> [Work order]
From the piece on despair below, write out word for word the passage starting with "Our thoughts become" and going on through "with a friend.".

Top of Extract to read

Our thoughts become black and white, either/or, never/always.
And for what reason does this suffering continue? This is the point when hopelessness seeps in. Despair follows closely behind.
But…despair doesn’t have to be the last word.
Practical Steps for Despair
There are several ways to deal with despair, ways we can help ourselves. First, as Sean Grover, LCSW said in an article for Psychology Today, take your despair for a walk each day. The fresh air and vitamin D will not only be good for you, but studies have proven that being outside is beneficial for our mental health.
Secondly, don’t isolate, despite the temptation to do so. Isolation feeds despair. Seek out fellowship with a friend or two. Our burdens feel lighter when we are with a friend.
Third, give voice to your pain. I have found that painful things seem much bigger when I hold them inside. Very often, when I tell it to someone, or even write it out on paper, what caused the despair doesn’t feel so overwhelming.
Fourth, this aligns with three – don’t pretend it isn’t there. Denying or masquerading your despair delays your healing. Be honest with yourself and your loved ones about what you are experiencing.
Fifth, avoid people who want to minimize your pain with super-syrupy or super-spiritual quips. For example: “Oh, you’re just having a bad day. You’ll be just fine!” A long time ago I knew a man who loved to tell people he was too blessed to be depressed. UGH. Those words successfully shut the door for anyone to ever share genuine pain with him.
Disciples and Despair
If you look for folks in the Bible who dealt with despair, it might surprise you to discover that the apostle Paul was one of them. I continually appreciate his honesty about the perilous situations in which he found himself at times.
8 For we do not want you to be ignorant, brethren, of our [a]trouble which came to us in Asia: that we were burdened beyond measure, above strength, so that we despaired even of life. 9 Yes, we had the sentence of death in ourselves, that we should not trust in ourselves but in God who raises the dead,
2 Corinthians 1:8-9, NKJV
Have you ever felt that way – burdened beyond measure? So overwhelmed with fear and care that you had no strength left? And you wondered if you would even live?…Paul and those with him did.
Furthermore, that was not the only time. There were numerous times Paul and the disciples were persecuted for their faith in Jesus, but they were not driven to despair.

Bottom of Extract to read
Top of Dataset entries

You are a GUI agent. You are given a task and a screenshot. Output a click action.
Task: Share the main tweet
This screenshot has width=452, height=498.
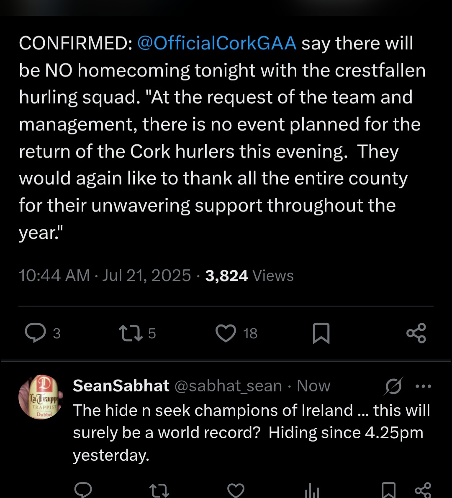pyautogui.click(x=416, y=333)
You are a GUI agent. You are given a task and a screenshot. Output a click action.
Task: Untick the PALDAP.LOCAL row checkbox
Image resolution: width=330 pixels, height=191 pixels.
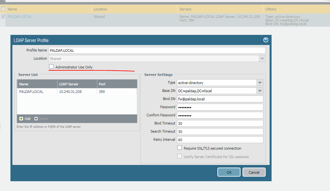click(x=3, y=16)
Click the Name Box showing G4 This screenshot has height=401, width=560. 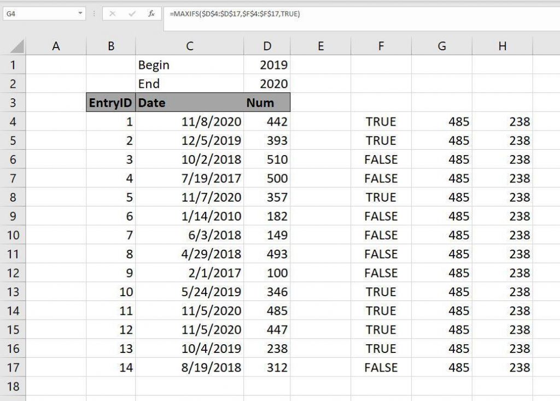pyautogui.click(x=38, y=13)
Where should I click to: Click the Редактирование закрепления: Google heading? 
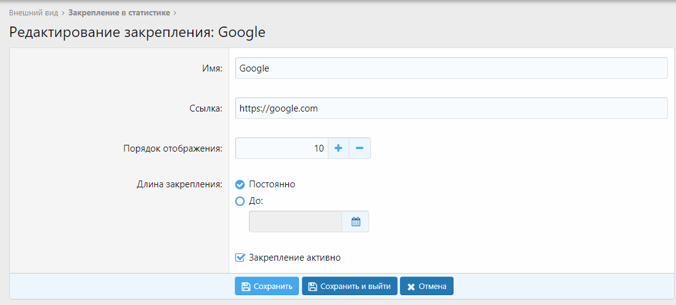tap(137, 32)
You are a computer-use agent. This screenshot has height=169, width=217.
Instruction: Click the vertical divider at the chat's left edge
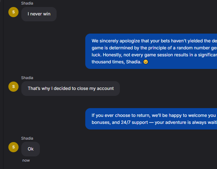[x=3, y=84]
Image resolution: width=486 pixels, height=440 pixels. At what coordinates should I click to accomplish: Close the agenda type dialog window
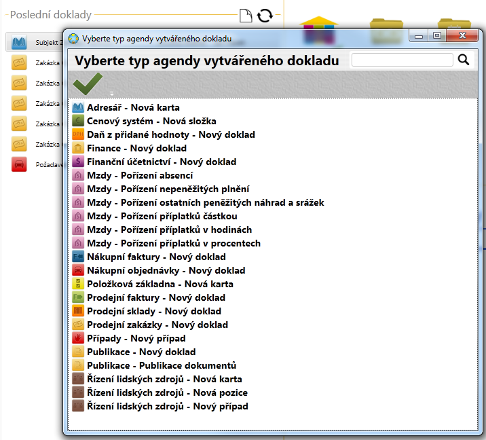click(463, 35)
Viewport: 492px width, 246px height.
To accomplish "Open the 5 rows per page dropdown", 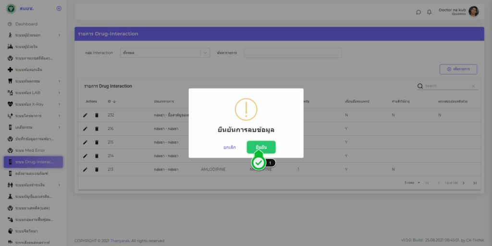I will 413,183.
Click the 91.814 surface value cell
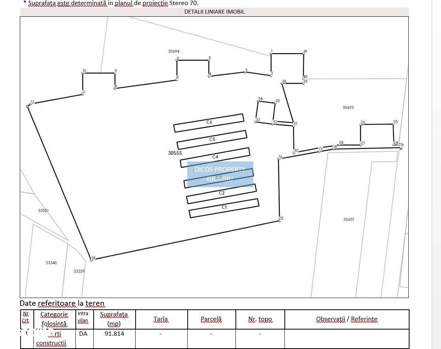This screenshot has width=441, height=349. coord(114,338)
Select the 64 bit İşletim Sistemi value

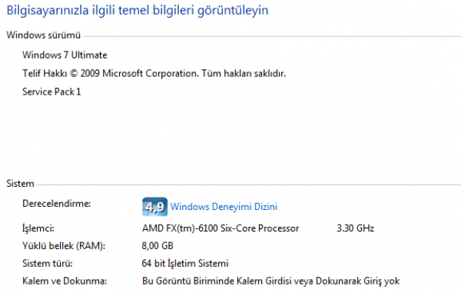tap(185, 263)
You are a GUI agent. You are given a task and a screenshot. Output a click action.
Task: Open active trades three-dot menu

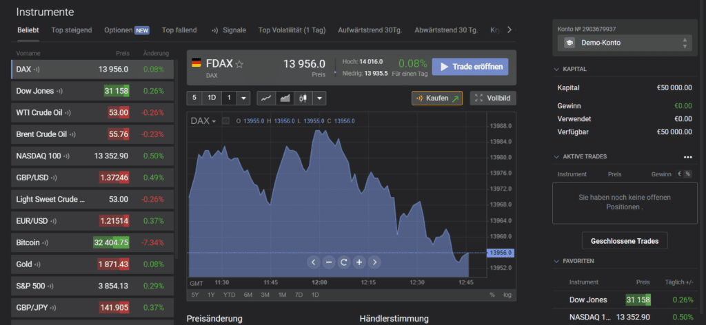[x=687, y=157]

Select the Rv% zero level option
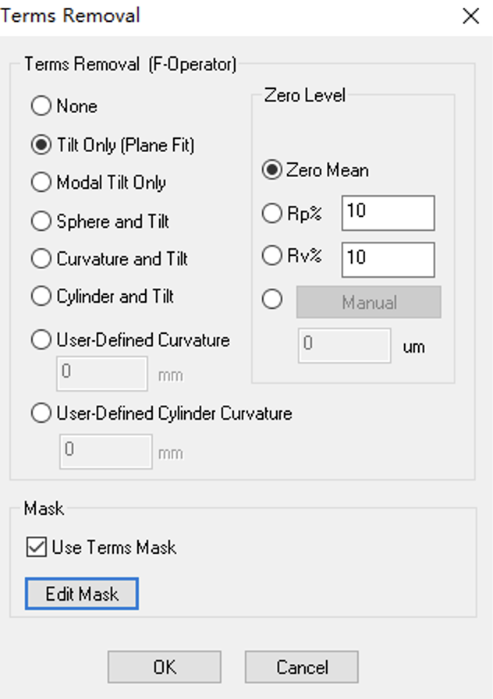click(x=271, y=256)
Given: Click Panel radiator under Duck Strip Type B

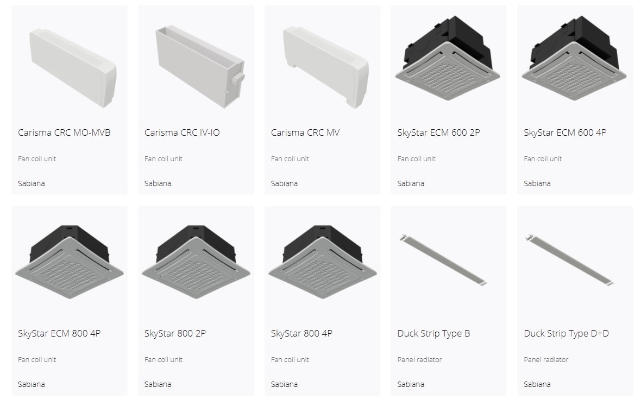Looking at the screenshot, I should tap(419, 360).
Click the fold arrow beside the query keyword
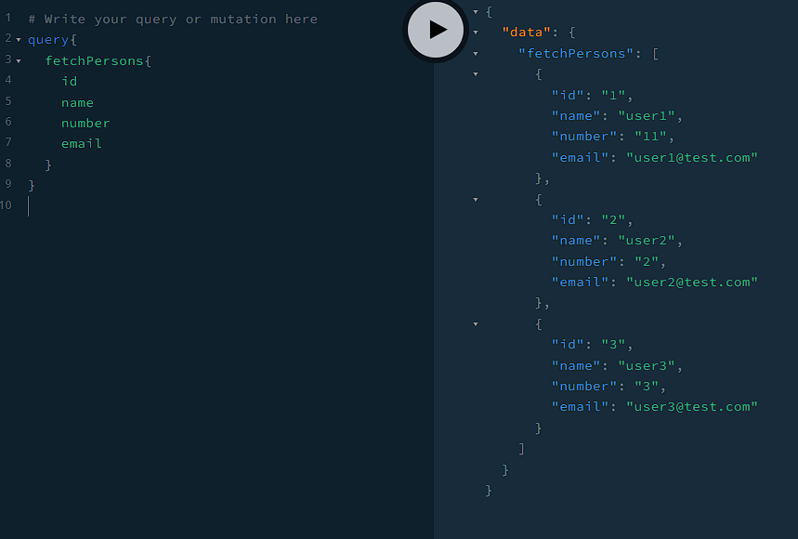Viewport: 798px width, 539px height. [x=18, y=39]
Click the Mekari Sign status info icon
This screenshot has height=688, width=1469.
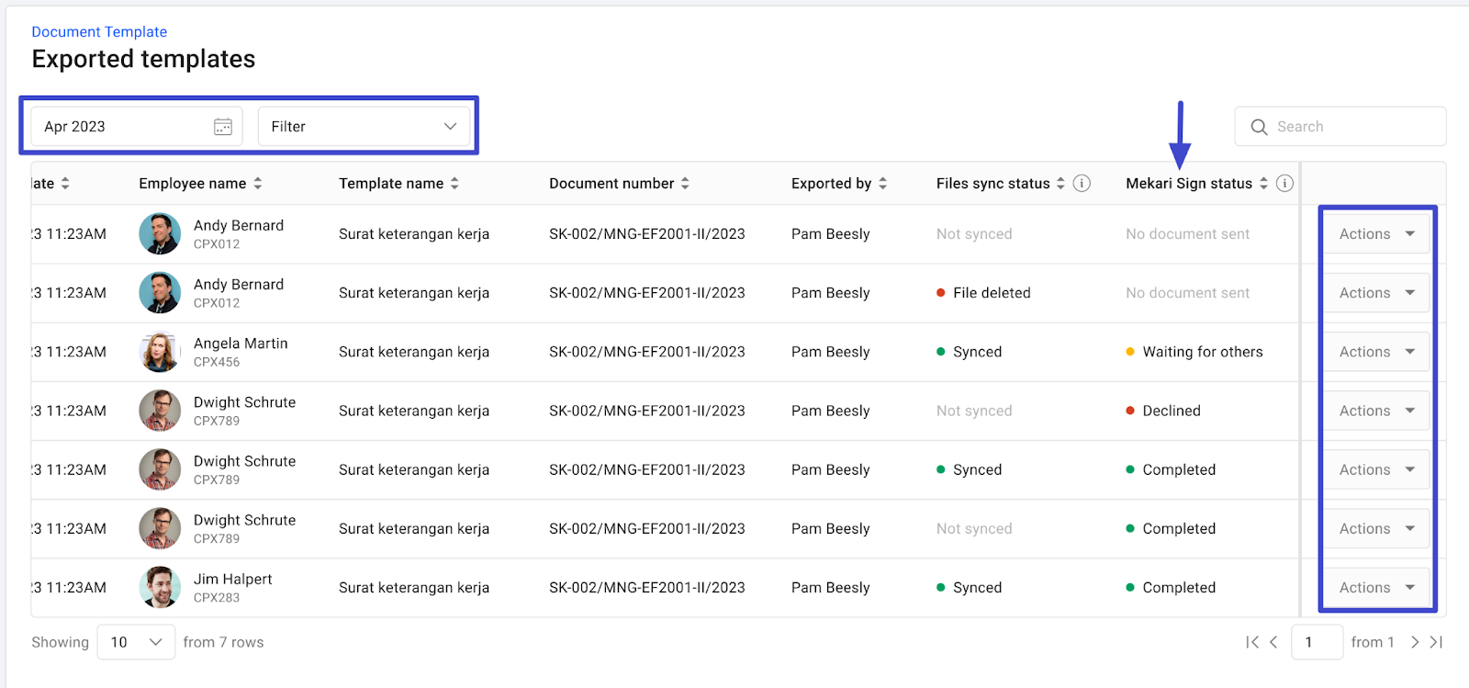[1285, 184]
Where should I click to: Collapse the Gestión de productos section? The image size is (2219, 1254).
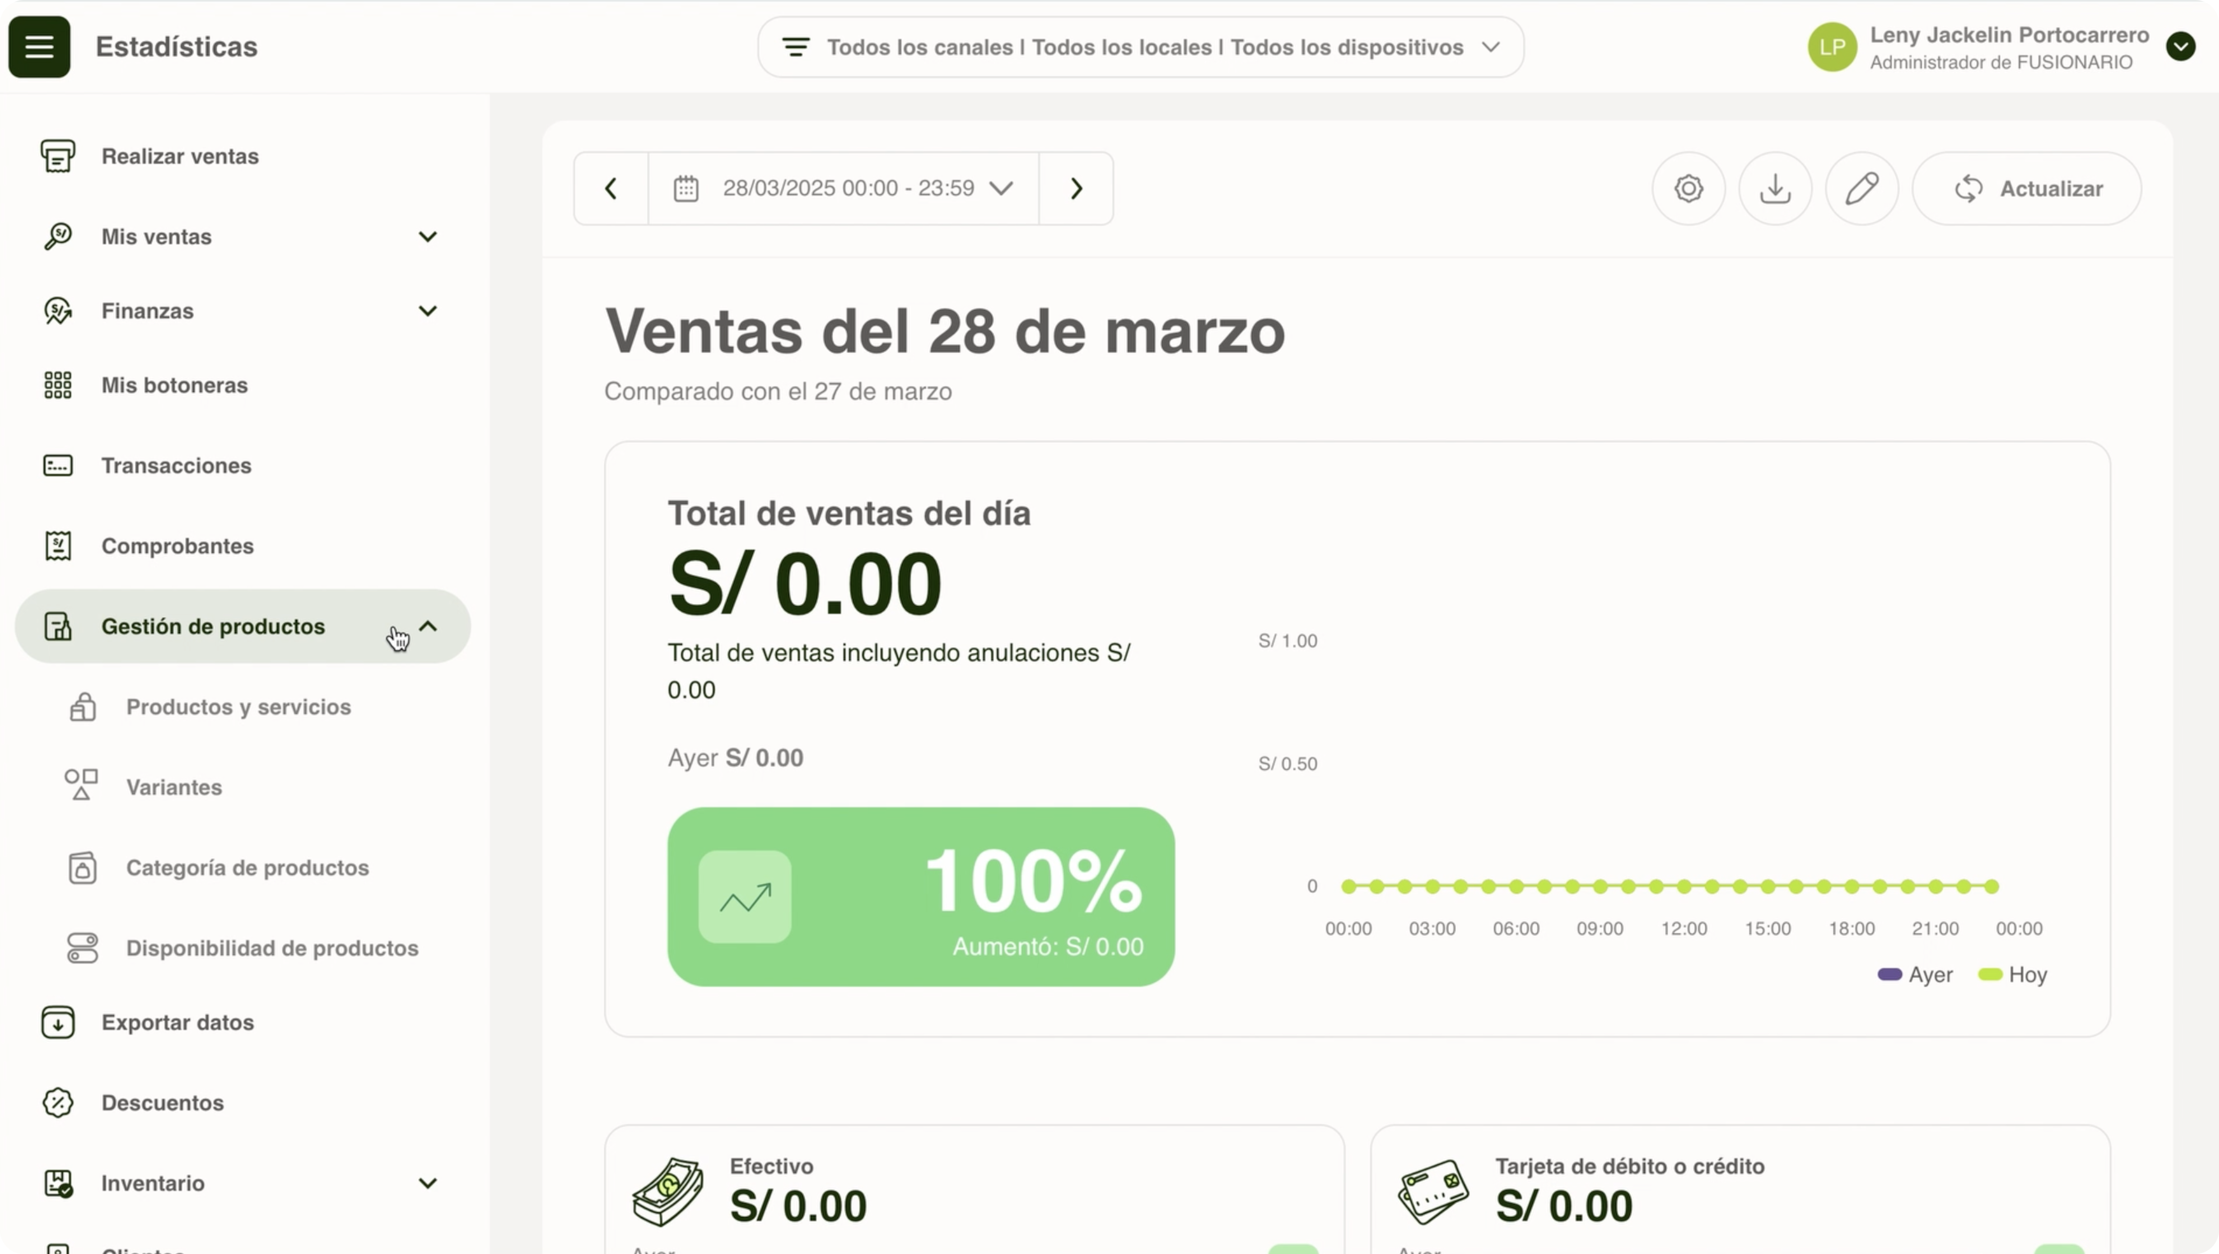click(428, 626)
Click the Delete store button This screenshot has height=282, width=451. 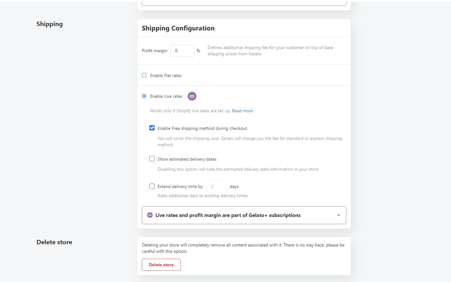(x=161, y=265)
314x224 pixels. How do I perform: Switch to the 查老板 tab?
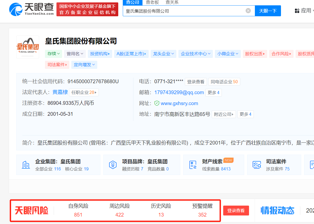pos(152,2)
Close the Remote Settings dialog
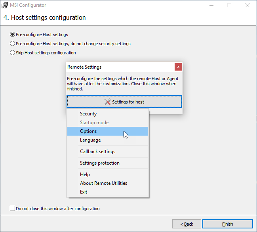Viewport: 257px width, 232px height. [178, 67]
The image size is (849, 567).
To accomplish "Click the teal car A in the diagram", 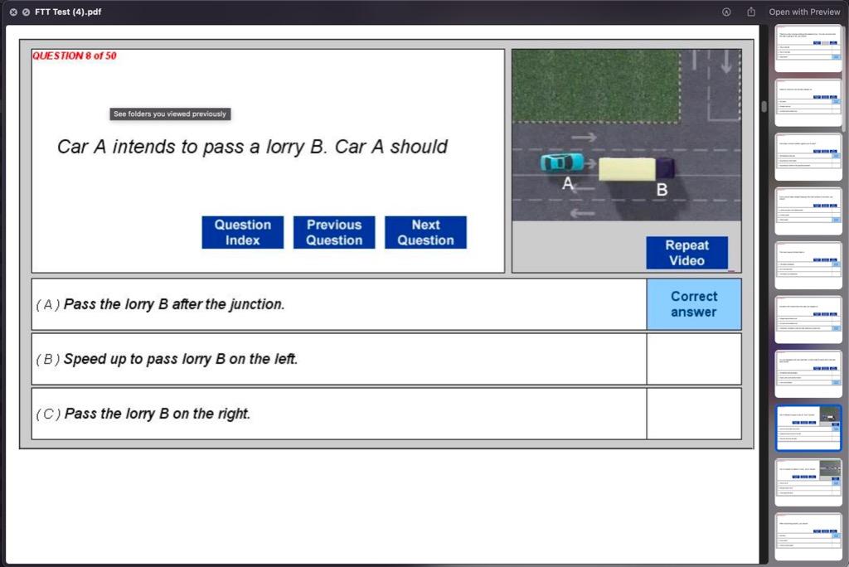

Bottom of Dataset entries

> [Response to the exercise]
Our thoughts become black and white, either/or, never/always.
And for what reason does this suffering continue? This is the point when hopelessness seeps in. Despair follows closely behind.
But…despair doesn’t have to be the last word.
Practical Steps for Despair
There are several ways to deal with despair, ways we can help ourselves. First, as Sean Grover, LCSW said in an article for Psychology Today, take your despair for a walk each day. The fresh air and vitamin D will not only be good for you, but studies have proven that being outside is beneficial for our mental health.
Secondly, don’t isolate, despite the temptation to do so. Isolation feeds despair. Seek out fellowship with a friend or two. Our burdens feel lighter when we are with a friend.